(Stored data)

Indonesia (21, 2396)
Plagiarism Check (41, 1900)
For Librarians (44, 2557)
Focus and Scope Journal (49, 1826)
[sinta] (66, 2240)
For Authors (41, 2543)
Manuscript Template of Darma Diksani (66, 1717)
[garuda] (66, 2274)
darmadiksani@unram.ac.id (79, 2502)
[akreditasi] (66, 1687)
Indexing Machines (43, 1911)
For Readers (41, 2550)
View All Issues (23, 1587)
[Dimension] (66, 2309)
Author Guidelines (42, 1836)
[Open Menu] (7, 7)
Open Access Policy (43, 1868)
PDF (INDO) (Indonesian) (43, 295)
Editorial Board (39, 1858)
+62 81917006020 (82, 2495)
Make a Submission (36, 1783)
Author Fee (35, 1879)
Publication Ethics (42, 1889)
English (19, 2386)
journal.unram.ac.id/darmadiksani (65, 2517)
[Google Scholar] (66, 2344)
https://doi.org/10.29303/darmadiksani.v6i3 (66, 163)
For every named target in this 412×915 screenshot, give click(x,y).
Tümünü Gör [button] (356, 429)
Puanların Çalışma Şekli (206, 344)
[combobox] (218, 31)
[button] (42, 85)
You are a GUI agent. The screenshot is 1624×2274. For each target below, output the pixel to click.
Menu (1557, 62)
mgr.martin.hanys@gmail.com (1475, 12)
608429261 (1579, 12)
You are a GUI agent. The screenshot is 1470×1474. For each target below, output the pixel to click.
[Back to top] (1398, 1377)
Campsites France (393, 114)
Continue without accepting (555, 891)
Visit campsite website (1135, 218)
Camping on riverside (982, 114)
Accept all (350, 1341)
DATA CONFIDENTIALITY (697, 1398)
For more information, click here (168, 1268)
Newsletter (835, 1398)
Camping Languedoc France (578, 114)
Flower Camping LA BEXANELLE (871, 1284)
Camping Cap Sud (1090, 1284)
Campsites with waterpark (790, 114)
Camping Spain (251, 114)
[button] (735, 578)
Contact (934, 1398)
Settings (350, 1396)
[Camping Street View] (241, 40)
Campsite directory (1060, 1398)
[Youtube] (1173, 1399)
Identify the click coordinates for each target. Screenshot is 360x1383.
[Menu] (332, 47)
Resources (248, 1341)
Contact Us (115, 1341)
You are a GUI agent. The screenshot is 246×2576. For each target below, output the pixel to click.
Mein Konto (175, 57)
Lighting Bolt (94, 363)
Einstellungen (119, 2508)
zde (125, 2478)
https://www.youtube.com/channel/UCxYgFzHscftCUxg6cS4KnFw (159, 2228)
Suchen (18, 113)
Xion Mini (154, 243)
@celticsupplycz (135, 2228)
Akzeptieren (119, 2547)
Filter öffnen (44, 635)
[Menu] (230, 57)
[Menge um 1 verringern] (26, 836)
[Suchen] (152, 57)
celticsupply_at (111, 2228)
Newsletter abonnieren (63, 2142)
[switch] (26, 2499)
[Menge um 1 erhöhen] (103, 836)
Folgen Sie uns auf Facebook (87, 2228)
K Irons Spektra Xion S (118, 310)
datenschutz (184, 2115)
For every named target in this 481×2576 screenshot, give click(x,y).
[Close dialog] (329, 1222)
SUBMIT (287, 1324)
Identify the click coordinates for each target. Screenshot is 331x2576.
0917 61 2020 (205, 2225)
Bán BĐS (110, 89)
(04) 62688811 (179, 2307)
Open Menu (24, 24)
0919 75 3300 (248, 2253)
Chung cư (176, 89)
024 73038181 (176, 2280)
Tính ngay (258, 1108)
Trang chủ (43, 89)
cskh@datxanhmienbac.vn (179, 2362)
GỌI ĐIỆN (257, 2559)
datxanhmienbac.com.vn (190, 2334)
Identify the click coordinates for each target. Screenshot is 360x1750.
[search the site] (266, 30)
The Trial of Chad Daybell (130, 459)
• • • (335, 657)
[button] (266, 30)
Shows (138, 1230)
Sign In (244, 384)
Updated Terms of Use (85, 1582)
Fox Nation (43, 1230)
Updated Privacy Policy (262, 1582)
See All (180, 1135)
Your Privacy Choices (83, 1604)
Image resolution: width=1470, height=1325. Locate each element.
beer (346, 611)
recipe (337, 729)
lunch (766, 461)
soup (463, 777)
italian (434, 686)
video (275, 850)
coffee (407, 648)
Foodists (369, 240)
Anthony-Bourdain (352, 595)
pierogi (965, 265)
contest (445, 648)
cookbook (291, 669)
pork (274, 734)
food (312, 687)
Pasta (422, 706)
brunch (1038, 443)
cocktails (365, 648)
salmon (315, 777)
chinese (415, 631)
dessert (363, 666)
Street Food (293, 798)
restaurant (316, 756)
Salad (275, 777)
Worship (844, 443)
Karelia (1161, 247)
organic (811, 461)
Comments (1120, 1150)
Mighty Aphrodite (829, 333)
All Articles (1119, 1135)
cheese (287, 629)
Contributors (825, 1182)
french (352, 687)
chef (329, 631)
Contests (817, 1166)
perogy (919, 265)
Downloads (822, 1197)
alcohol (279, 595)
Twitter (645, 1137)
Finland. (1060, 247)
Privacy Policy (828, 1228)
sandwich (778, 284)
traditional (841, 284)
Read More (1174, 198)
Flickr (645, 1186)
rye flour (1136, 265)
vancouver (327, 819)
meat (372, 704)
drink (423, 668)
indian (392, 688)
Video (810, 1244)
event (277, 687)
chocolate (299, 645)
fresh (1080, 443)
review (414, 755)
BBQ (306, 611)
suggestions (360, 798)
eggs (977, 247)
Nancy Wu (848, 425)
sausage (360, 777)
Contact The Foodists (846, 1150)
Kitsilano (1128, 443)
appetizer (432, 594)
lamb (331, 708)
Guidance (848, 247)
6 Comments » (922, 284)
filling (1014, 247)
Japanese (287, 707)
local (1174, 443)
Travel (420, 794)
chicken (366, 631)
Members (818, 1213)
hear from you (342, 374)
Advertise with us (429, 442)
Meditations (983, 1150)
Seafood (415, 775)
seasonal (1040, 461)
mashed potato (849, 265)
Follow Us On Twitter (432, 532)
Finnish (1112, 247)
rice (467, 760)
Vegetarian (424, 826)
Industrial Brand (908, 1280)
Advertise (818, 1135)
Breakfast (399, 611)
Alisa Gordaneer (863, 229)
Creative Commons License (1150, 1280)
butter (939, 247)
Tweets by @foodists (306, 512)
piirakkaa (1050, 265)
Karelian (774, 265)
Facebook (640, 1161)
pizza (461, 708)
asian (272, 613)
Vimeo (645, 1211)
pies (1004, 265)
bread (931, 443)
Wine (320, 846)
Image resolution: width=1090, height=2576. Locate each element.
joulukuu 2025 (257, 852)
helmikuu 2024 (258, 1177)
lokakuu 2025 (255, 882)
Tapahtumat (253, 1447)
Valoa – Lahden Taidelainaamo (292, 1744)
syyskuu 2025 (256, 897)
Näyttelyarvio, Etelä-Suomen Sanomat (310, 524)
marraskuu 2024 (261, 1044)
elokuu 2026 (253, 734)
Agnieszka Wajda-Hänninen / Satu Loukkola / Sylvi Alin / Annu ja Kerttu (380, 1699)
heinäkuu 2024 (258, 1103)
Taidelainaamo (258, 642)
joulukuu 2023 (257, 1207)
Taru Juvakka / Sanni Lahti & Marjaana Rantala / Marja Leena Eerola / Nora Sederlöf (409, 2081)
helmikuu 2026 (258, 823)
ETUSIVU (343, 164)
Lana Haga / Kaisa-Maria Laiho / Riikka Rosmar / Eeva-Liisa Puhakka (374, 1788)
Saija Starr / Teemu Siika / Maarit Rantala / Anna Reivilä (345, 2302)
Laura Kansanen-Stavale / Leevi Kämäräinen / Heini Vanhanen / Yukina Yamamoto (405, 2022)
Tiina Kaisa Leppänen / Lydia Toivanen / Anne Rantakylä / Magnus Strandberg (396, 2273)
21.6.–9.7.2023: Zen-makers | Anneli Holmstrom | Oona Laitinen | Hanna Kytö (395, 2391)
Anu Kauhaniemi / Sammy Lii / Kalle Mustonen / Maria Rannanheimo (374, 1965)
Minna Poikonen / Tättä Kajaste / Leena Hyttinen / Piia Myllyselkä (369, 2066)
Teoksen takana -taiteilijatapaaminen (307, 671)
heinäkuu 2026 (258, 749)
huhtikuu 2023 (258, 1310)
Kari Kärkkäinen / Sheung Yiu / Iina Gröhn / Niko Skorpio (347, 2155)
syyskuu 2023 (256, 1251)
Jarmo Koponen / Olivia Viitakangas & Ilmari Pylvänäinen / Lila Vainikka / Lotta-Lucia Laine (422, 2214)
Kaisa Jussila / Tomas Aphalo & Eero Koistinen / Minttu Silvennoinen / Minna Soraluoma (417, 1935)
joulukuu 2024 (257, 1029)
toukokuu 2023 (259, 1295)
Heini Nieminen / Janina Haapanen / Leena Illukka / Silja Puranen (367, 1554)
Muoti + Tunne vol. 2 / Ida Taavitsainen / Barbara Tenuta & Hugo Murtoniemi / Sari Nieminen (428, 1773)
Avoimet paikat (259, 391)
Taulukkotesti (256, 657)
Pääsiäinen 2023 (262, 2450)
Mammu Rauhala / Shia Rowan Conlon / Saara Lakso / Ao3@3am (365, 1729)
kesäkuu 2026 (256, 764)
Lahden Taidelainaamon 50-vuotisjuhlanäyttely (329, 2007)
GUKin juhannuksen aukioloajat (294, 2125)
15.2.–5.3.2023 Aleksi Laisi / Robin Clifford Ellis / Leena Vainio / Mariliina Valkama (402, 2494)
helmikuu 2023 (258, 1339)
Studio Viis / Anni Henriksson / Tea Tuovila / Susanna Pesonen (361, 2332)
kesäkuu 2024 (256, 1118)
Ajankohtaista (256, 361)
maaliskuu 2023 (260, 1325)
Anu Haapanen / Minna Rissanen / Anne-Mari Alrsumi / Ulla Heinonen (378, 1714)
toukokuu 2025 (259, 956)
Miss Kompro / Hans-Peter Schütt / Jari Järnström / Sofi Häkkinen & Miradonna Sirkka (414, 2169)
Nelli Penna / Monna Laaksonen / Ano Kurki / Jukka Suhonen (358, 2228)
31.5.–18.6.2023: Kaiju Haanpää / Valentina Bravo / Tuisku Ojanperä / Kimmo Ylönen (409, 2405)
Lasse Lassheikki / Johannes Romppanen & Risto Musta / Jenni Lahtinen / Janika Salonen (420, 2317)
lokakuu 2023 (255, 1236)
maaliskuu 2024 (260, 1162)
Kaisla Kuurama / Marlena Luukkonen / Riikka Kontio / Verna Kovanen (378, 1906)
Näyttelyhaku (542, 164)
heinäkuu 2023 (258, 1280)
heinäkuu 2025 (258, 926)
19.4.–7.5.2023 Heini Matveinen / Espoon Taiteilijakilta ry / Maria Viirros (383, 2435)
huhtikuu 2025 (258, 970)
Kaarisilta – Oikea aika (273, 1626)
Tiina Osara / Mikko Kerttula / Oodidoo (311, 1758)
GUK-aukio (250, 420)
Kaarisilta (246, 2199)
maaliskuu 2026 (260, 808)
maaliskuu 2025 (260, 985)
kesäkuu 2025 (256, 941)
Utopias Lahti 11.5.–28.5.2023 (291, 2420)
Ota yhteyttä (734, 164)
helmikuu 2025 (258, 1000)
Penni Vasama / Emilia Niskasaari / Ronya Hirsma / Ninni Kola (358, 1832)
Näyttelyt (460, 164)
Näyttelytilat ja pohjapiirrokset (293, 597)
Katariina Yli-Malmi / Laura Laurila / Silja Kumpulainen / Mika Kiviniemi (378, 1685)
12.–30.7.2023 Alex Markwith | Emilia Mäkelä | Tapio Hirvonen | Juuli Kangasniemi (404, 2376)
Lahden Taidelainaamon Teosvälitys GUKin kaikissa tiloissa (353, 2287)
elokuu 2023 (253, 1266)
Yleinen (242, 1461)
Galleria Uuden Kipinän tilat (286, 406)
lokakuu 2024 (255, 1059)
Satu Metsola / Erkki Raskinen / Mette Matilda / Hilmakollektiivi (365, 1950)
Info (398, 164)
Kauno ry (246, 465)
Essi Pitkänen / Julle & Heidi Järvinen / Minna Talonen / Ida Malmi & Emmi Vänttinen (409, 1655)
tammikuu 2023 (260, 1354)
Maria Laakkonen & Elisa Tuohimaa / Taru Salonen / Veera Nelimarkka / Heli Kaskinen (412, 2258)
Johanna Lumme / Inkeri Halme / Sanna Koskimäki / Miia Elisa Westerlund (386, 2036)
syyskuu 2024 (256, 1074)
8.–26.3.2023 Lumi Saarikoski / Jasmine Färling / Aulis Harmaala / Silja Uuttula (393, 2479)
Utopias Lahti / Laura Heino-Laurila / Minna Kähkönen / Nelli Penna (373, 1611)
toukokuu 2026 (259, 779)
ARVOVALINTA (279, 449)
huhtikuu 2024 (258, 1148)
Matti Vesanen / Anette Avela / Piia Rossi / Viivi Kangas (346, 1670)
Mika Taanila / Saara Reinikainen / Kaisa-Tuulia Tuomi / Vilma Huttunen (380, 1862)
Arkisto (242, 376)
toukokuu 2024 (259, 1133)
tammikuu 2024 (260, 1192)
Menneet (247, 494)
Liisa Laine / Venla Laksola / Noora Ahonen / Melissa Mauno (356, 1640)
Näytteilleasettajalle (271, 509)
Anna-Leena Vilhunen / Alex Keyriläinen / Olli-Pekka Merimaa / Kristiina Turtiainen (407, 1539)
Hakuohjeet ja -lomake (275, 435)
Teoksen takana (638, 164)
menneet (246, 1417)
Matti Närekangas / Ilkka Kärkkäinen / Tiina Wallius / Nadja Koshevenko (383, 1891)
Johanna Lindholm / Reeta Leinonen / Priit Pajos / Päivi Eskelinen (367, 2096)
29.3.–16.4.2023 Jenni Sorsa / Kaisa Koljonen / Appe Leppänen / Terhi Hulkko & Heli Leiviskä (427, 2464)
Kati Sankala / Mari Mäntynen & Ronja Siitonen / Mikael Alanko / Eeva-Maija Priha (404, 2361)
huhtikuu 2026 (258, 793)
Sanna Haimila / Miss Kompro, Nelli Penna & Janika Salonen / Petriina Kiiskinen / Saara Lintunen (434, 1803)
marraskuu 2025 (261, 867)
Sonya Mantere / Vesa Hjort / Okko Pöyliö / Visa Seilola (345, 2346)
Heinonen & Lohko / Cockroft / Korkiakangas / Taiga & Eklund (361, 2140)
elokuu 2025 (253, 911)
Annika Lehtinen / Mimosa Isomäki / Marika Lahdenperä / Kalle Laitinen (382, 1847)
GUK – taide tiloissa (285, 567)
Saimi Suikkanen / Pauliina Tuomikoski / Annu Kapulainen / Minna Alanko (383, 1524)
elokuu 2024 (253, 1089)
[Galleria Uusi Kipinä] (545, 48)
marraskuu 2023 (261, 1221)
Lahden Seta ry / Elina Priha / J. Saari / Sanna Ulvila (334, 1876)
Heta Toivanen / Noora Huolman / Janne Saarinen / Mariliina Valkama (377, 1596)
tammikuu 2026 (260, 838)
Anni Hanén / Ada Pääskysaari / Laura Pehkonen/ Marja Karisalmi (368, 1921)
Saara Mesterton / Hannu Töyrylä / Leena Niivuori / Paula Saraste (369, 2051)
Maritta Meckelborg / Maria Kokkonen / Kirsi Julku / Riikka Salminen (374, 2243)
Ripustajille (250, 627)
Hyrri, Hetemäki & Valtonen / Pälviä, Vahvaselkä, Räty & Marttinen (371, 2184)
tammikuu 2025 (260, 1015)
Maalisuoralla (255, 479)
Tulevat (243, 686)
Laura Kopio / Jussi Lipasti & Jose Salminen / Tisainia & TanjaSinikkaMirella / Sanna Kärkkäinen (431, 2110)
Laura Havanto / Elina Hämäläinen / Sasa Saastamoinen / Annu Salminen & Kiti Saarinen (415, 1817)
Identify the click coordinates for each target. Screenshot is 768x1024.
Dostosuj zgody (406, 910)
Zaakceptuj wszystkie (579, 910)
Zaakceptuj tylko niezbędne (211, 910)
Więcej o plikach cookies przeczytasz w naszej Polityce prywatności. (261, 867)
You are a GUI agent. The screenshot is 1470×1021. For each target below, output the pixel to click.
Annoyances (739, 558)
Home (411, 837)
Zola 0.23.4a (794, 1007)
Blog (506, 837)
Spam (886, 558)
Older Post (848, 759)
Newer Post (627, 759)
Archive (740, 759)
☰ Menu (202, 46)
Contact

#### [Work instruction]
What is needed is a copy of every line above in which "Heini" appears.

#### [Result]
Laura Kansanen-Stavale / Leevi Kämäräinen / Heini Vanhanen / Yukina Yamamoto (405, 2022)
Heini Nieminen / Janina Haapanen / Leena Illukka / Silja Puranen (367, 1554)
19.4.–7.5.2023 Heini Matveinen / Espoon Taiteilijakilta ry / Maria Viirros (383, 2435)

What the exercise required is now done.